▶ [WORK TO COMPLETE]: Give again, word for word, every line in the entries below from the line with "Duyurular (923, 233)" up to and including the line with "OPERATORE OLISTICO (28, 336)", and no other line.

== DATASET ENTRIES

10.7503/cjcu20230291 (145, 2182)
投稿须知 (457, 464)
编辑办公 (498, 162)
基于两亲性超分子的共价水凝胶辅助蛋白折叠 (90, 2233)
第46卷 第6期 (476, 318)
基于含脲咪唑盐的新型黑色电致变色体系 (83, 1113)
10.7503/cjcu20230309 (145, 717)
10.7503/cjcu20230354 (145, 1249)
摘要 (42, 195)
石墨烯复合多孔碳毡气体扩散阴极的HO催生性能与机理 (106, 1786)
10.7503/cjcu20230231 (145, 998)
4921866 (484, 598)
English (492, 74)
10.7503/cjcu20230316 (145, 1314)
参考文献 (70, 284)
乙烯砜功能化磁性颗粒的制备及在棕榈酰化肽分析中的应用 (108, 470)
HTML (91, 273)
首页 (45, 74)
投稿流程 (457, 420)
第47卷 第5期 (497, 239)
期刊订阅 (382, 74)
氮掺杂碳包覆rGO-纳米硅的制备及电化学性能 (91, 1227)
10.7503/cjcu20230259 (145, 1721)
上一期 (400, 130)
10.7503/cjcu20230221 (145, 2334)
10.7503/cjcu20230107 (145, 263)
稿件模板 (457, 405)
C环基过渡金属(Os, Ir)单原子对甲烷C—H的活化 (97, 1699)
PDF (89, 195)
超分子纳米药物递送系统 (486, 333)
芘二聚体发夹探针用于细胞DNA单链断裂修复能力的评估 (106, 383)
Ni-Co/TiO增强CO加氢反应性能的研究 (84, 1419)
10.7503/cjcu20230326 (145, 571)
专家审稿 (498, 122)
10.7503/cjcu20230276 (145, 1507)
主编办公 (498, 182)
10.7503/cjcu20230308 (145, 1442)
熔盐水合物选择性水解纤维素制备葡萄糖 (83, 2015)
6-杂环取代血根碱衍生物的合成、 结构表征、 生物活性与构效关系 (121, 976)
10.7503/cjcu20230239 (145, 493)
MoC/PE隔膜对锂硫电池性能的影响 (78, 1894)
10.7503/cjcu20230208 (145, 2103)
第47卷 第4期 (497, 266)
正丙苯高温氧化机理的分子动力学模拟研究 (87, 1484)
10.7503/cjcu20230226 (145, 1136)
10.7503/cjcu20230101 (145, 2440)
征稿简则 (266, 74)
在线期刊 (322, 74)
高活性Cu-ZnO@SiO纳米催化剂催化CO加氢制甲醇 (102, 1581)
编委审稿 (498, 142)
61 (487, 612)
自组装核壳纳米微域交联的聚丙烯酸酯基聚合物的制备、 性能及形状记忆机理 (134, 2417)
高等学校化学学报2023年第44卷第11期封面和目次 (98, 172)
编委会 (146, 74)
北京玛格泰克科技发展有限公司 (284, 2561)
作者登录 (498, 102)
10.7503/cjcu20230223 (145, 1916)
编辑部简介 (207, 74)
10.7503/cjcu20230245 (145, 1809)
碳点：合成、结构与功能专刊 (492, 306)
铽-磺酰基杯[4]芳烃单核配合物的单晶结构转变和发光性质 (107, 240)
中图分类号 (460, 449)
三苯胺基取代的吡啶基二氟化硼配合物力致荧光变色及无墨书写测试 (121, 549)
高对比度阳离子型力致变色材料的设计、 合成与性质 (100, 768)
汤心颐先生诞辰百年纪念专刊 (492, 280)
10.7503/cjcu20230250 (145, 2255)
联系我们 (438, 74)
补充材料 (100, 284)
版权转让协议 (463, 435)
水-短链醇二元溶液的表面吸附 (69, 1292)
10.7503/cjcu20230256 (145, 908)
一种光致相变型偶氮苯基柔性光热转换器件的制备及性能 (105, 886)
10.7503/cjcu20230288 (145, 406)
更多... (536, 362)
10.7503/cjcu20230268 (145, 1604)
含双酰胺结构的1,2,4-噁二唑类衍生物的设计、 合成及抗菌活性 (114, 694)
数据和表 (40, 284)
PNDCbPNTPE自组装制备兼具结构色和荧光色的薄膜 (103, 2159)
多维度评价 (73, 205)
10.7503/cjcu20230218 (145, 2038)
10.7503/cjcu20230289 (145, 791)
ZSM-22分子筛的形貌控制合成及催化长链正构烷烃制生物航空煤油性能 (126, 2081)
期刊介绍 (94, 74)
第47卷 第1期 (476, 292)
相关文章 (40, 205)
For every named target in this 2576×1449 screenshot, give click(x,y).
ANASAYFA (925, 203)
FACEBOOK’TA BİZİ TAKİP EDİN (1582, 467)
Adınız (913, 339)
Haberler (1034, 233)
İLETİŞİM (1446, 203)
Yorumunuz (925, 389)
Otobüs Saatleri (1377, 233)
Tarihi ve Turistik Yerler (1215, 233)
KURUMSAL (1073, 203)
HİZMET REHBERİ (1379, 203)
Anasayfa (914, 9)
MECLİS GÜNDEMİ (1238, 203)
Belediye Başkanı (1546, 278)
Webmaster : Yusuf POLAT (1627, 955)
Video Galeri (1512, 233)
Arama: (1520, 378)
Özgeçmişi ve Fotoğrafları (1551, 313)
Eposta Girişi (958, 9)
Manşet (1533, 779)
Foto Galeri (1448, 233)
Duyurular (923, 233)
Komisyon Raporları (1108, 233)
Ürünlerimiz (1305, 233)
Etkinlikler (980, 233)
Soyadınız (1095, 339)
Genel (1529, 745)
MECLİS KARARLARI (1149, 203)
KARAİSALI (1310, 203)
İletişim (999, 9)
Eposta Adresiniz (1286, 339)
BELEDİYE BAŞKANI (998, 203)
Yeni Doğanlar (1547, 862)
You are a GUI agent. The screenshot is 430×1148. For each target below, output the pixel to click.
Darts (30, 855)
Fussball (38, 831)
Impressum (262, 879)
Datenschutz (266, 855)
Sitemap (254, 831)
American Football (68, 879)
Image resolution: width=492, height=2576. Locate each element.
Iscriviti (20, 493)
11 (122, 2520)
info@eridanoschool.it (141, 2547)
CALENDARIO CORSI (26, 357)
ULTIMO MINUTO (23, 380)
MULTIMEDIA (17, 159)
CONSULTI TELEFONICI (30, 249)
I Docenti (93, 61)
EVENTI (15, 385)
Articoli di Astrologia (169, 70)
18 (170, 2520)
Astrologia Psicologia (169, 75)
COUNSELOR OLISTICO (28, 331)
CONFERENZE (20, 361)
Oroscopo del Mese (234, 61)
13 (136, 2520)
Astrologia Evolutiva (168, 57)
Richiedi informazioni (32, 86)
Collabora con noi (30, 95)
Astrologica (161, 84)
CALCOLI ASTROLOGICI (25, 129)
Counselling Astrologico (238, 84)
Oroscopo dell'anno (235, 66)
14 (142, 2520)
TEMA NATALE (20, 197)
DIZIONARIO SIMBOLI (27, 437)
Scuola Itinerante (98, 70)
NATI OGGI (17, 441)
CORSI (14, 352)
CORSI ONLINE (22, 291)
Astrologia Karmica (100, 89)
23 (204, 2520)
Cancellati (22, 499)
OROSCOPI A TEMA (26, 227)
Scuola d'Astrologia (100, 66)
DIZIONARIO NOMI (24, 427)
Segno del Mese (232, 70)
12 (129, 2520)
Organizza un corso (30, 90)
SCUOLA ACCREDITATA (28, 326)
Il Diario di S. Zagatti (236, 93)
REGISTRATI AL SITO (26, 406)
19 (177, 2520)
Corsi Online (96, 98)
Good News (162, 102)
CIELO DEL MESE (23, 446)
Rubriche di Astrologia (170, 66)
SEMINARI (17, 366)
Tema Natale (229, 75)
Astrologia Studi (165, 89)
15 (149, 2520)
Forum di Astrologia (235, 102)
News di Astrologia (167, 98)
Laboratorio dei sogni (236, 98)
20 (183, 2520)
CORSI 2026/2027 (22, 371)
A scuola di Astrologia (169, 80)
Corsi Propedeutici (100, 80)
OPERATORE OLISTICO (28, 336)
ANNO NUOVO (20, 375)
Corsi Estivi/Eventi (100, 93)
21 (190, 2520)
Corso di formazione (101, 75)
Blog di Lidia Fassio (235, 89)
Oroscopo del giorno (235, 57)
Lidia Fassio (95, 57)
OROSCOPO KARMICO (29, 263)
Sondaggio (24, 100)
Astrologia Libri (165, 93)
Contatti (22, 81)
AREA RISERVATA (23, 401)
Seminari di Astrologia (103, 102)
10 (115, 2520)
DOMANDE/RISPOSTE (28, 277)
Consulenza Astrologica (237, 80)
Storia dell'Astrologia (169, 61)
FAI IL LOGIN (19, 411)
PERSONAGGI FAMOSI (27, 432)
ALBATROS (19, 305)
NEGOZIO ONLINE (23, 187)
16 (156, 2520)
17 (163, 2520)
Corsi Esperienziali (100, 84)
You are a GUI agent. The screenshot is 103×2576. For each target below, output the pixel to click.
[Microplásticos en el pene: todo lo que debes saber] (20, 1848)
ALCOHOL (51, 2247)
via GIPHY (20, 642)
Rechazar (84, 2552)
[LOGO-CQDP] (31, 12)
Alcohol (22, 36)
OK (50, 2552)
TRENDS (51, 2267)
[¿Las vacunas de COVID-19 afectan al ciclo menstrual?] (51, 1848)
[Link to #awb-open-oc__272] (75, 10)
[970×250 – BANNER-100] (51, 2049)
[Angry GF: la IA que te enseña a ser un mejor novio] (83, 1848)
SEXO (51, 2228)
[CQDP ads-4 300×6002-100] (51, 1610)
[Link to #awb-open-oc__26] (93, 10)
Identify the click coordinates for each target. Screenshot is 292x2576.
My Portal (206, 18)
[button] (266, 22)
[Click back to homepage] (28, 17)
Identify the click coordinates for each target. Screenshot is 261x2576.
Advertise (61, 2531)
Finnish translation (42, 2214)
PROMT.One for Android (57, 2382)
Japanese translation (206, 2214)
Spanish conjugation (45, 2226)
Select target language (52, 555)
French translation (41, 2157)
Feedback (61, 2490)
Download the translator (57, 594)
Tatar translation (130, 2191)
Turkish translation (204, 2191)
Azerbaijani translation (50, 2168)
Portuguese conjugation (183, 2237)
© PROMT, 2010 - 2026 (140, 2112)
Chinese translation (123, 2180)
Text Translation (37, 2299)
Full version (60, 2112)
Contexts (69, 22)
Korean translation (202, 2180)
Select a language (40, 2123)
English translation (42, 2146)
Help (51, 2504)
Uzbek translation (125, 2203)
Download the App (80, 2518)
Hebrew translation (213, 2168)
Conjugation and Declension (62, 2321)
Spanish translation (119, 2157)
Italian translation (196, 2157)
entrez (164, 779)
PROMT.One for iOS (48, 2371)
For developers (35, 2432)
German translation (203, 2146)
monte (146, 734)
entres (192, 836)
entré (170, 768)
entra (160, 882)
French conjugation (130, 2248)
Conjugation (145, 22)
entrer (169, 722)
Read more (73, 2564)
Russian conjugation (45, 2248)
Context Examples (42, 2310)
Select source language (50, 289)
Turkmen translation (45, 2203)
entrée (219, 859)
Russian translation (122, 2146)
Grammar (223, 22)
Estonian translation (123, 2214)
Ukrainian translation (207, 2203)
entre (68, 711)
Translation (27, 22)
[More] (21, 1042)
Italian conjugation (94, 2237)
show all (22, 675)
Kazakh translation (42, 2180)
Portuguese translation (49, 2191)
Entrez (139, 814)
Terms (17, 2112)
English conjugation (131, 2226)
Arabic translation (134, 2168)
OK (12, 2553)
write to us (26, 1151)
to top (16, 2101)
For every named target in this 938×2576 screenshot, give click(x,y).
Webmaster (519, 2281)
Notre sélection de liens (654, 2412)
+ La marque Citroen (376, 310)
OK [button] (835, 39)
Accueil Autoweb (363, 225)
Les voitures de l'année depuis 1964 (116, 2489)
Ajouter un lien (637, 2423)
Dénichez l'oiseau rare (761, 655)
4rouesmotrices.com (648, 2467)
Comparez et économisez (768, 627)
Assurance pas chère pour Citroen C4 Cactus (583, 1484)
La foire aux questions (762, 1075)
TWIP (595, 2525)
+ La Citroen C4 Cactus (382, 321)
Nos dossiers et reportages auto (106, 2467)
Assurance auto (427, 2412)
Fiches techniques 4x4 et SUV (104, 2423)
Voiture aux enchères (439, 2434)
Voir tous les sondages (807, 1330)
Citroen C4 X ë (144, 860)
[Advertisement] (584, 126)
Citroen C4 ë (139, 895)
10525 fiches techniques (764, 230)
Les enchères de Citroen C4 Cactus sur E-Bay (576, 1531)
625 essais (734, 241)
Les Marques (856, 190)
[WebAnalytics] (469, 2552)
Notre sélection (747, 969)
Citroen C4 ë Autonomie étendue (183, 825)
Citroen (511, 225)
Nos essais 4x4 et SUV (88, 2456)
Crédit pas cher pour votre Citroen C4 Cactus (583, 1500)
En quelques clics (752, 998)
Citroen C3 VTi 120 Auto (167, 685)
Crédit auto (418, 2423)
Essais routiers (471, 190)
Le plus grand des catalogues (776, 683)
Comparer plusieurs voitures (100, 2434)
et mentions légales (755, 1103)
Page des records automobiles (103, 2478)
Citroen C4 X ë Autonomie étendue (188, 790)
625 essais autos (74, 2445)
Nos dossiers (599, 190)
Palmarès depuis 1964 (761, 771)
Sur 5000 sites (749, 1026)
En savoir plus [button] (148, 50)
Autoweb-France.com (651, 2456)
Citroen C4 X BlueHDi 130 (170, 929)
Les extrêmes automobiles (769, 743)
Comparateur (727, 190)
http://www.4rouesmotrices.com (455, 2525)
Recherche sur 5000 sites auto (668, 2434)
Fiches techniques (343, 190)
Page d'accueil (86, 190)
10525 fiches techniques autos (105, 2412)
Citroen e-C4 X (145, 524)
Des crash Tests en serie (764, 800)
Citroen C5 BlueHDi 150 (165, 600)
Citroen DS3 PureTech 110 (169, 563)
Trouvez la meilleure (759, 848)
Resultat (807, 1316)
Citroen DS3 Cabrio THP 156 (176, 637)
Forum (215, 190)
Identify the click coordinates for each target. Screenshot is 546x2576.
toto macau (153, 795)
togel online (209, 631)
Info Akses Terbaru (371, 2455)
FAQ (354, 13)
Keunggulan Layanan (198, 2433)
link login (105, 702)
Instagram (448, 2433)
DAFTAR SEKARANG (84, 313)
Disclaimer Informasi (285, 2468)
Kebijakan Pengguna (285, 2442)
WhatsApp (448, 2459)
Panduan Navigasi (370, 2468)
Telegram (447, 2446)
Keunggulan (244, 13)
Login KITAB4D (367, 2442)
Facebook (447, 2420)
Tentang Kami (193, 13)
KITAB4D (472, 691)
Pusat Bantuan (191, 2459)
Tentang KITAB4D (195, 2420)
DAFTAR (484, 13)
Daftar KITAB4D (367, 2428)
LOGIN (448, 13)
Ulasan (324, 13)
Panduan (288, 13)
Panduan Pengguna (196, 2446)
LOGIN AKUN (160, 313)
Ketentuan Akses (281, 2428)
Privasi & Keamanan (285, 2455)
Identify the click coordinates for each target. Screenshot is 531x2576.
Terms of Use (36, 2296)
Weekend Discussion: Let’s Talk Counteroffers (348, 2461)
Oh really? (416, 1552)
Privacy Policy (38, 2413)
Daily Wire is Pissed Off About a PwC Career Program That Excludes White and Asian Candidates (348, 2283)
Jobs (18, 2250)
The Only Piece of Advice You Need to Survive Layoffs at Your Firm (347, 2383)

====

▶ [COMPLETED EXERCISE]:
Duyurular (923, 233)
Komisyon Raporları (1108, 233)
Ürünlerimiz (1305, 233)
Etkinlikler (980, 233)
Soyadınız (1095, 339)
Genel (1529, 745)
MECLİS KARARLARI (1149, 203)
KARAİSALI (1310, 203)
İletişim (999, 9)
Eposta Adresiniz (1286, 339)
BELEDİYE BAŞKANI (998, 203)
Yeni Doğanlar (1547, 862)
You are a GUI agent. The screenshot is 430×1148. For each target below, output the pixel to click.
Darts (30, 855)
Fussball (38, 831)
Impressum (262, 879)
Datenschutz (266, 855)
Sitemap (254, 831)
American Football (68, 879)
Image resolution: width=492, height=2576. Locate each element.
Iscriviti (20, 493)
11 (122, 2520)
info@eridanoschool.it (141, 2547)
CALENDARIO CORSI (26, 357)
ULTIMO MINUTO (23, 380)
MULTIMEDIA (17, 159)
CONSULTI TELEFONICI (30, 249)
I Docenti (93, 61)
EVENTI (15, 385)
Articoli di Astrologia (169, 70)
18 (170, 2520)
Astrologia Psicologia (169, 75)
COUNSELOR OLISTICO (28, 331)
CONFERENZE (20, 361)
Oroscopo del Mese (234, 61)
13 (136, 2520)
Astrologia Evolutiva (168, 57)
Richiedi informazioni (32, 86)
Collabora con noi (30, 95)
Astrologica (161, 84)
CALCOLI ASTROLOGICI (25, 129)
Counselling Astrologico (238, 84)
Oroscopo dell'anno (235, 66)
14 (142, 2520)
TEMA NATALE (20, 197)
DIZIONARIO SIMBOLI (27, 437)
Scuola Itinerante (98, 70)
NATI OGGI (17, 441)
CORSI (14, 352)
CORSI ONLINE (22, 291)
Astrologia Karmica (100, 89)
23 (204, 2520)
Cancellati (22, 499)
OROSCOPI A TEMA (26, 227)
Scuola d'Astrologia (100, 66)
DIZIONARIO NOMI (24, 427)
Segno del Mese (232, 70)
12 (129, 2520)
Organizza un corso (30, 90)
SCUOLA ACCREDITATA (28, 326)
Il Diario di S. Zagatti (236, 93)
REGISTRATI AL SITO (26, 406)
19 (177, 2520)
Corsi Online (96, 98)
Good News (162, 102)
CIELO DEL MESE (23, 446)
Rubriche di Astrologia (170, 66)
SEMINARI (17, 366)
Tema Natale (229, 75)
Astrologia Studi (165, 89)
15 (149, 2520)
Forum di Astrologia (235, 102)
News di Astrologia (167, 98)
Laboratorio dei sogni (236, 98)
20 (183, 2520)
CORSI 2026/2027 (22, 371)
A scuola di Astrologia (169, 80)
Corsi Propedeutici (100, 80)
OPERATORE OLISTICO (28, 336)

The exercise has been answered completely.